» Task statement
In the records below, replace "sidebar" with "side panel" wherever it occurs and leave all other text unchanged.

Records from a collection:
####
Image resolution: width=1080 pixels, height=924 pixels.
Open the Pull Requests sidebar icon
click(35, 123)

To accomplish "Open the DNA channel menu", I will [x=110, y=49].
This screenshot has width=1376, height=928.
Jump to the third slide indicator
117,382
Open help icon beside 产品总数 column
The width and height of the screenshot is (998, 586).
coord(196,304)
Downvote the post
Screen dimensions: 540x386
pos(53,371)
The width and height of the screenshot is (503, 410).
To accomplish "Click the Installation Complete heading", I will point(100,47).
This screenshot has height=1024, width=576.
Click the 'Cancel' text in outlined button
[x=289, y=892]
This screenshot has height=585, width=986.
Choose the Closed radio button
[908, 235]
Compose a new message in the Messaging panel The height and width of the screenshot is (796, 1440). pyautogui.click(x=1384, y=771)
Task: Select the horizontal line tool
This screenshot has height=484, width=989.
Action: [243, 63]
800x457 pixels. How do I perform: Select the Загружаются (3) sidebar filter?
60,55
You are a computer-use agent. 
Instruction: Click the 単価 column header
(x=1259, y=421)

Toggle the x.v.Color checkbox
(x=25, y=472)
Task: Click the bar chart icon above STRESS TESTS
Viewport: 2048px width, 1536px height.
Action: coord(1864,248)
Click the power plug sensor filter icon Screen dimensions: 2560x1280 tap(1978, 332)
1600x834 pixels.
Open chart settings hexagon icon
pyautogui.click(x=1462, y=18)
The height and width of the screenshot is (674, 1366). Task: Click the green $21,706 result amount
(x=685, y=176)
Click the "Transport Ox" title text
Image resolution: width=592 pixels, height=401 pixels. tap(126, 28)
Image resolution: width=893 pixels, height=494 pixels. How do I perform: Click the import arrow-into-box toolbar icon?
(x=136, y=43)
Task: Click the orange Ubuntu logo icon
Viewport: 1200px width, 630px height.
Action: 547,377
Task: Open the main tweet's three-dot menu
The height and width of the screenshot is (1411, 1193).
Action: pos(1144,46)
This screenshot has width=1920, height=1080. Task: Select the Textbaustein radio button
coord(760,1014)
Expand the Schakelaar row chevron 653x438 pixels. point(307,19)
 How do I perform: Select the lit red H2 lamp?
####
» Complete response
Image resolution: width=1080 pixels, height=924 pixels.
Open the Pull Requests side panel icon
click(35, 123)

To accomplish "Open the DNA channel menu", I will [x=110, y=49].
This screenshot has width=1376, height=928.
Jump to the third slide indicator
117,382
Open help icon beside 产品总数 column
The width and height of the screenshot is (998, 586).
coord(196,304)
Downvote the post
Screen dimensions: 540x386
pos(53,371)
The width and height of the screenshot is (503, 410).
To accomplish "Click the Installation Complete heading", I will point(100,47).
This screenshot has height=1024, width=576.
Click the 'Cancel' text in outlined button
[x=289, y=892]
This screenshot has height=585, width=986.
Choose the Closed radio button
[908, 235]
Compose a new message in the Messaging panel The height and width of the screenshot is (796, 1440). pyautogui.click(x=1384, y=771)
Task: Select the horizontal line tool
This screenshot has height=484, width=989.
Action: [243, 63]
800x457 pixels. How do I perform: Select the Загружаются (3) side panel filter?
60,55
You are a computer-use agent. 
Instruction: Click the 単価 column header
(x=1259, y=421)

Toggle the x.v.Color checkbox
(x=25, y=472)
Task: Click the bar chart icon above STRESS TESTS
Viewport: 2048px width, 1536px height.
Action: coord(1864,248)
Click the power plug sensor filter icon Screen dimensions: 2560x1280 tap(1978, 332)
1600x834 pixels.
Open chart settings hexagon icon
pyautogui.click(x=1462, y=18)
The height and width of the screenshot is (674, 1366). Task: Click the green $21,706 result amount
(x=685, y=176)
Click the "Transport Ox" title text
Image resolution: width=592 pixels, height=401 pixels. tap(126, 28)
Image resolution: width=893 pixels, height=494 pixels. How do I perform: Click the import arrow-into-box toolbar icon?
(x=136, y=43)
Task: Click the orange Ubuntu logo icon
Viewport: 1200px width, 630px height.
Action: 547,377
Task: Open the main tweet's three-dot menu
The height and width of the screenshot is (1411, 1193).
Action: pos(1144,46)
This screenshot has width=1920, height=1080. Task: Select the Textbaustein radio button
coord(760,1014)
Expand the Schakelaar row chevron 653x438 pixels. point(307,19)
 How do I perform: Select the lit red H2 lamp?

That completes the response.